Computer Vision
A field of AI that trains computers to interpret and understand visual information from the world — images, videos, and real-time camera feeds. It enables machines to 'see' and make decisions based on what they see.
Why It Matters
Computer vision enables quality inspection in manufacturing, medical imaging analysis, autonomous driving, facial recognition, and augmented reality.
Example
Tesla's Autopilot system using cameras to detect lane markings, traffic signs, pedestrians, and other vehicles in real time.
Think of it like...
Like teaching someone who has never seen the world to understand photographs — the system learns what objects look like by studying millions of examples.
Related Terms
Convolutional Neural Network
A type of neural network specifically designed for processing grid-like data such as images.

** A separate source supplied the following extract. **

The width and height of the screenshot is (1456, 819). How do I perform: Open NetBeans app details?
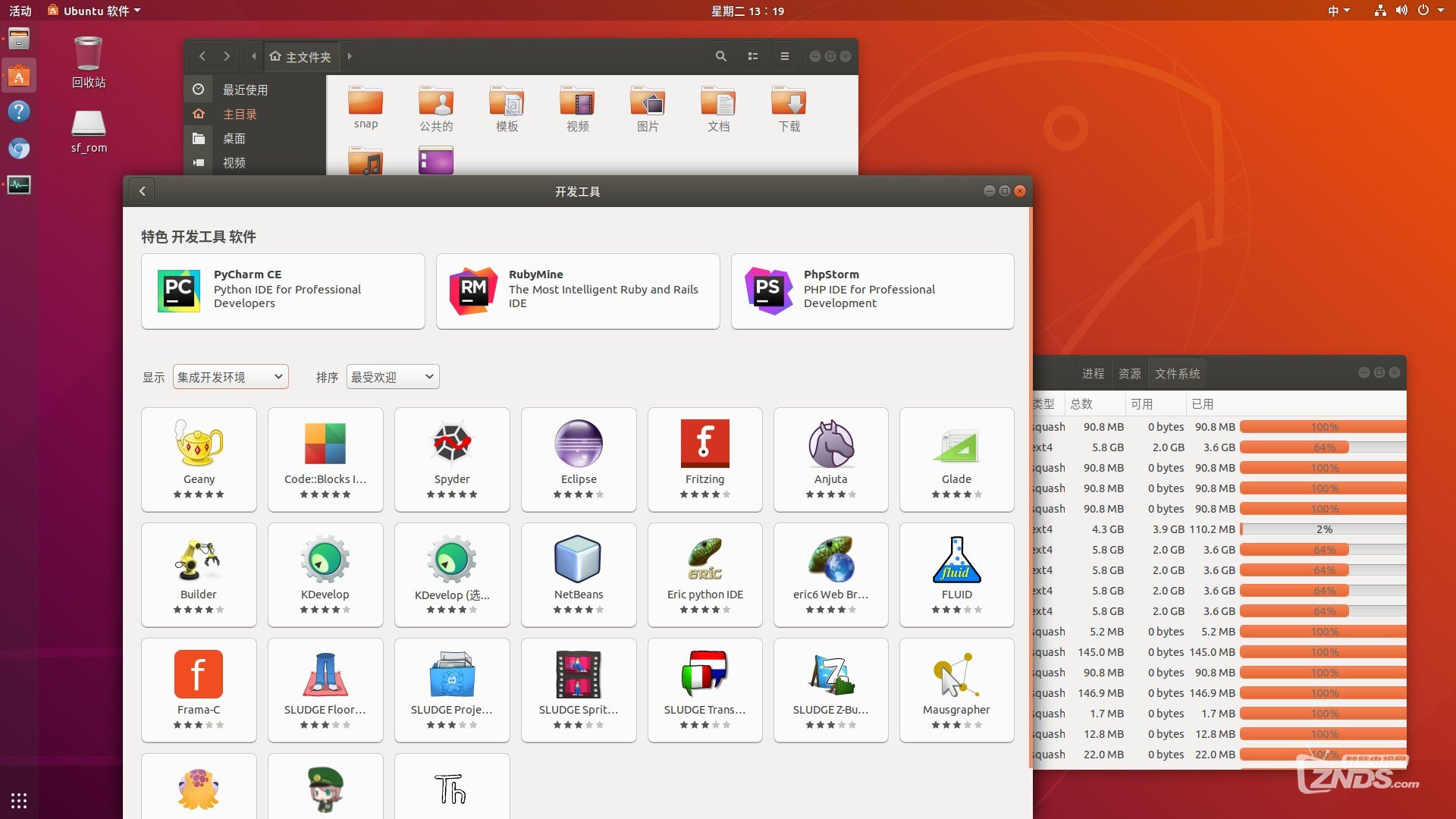[x=579, y=574]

CNNs use convolutional layers that apply filters to detect patterns like edges, textures, and shapes at different scales.
Object Detection
A computer vision task that identifies and locates specific objects within an image or video, providing both the object class and its position (usually as a bounding box).
Image Classification
A computer vision task that assigns a category label to an entire image. The model determines what the main subject of the image is from a predefined set of categories.
Image Segmentation
A computer vision task that assigns a label to every pixel in an image, dividing it into meaningful regions. It identifies not just what objects are present but their exact shapes and boundaries.